• **Challenge**:
Copy word for word the part of the post about Spotify and niche music fans that begins with the words containing "For niche genre" and ends with "Youtube Music.".
╭─ Source
For niche genre enthusiasts, Spotify is more of a convenience than an
essential service. We've always been good at promoting stuff through word-of-
mouth and genre-focused zines/websites, and we're generally very avid concert-
goers with a tendency to buy physical merch at the shows.

I _could_ get the majority of my music from Bandcamp, and I do buy a lot of
downloads from bands I enjoy, in order to support them directly. Spotify does
have an edge in the size (width _and_ depth) of their library, which is
extremely handy when you want to play something that you occasionally enjoy,
or quickly look up something a friend mentioned. Lately Youtube has been
extremely good at adding music to their library however, obviously because of
Youtube Music.

I also find the trend in Spotify's recommendations to be very "safe", which
does make sense. After all, they build their recommendations on what most
people listen to, not niche bands with <10K plays for their most popular song.
╰─
╭─ Dataset extract
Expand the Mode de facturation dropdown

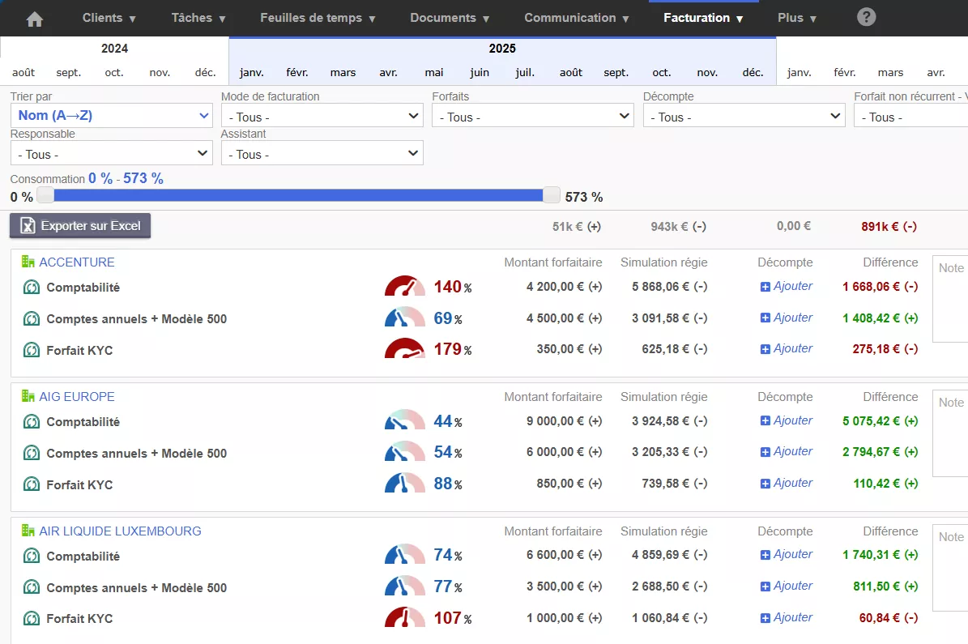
╰─
• **Final result**:
For niche genre enthusiasts, Spotify is more of a convenience than an
essential service. We've always been good at promoting stuff through word-of-
mouth and genre-focused zines/websites, and we're generally very avid concert-
goers with a tendency to buy physical merch at the shows.

I _could_ get the majority of my music from Bandcamp, and I do buy a lot of
downloads from bands I enjoy, in order to support them directly. Spotify does
have an edge in the size (width _and_ depth) of their library, which is
extremely handy when you want to play something that you occasionally enjoy,
or quickly look up something a friend mentioned. Lately Youtube has been
extremely good at adding music to their library however, obviously because of
Youtube Music.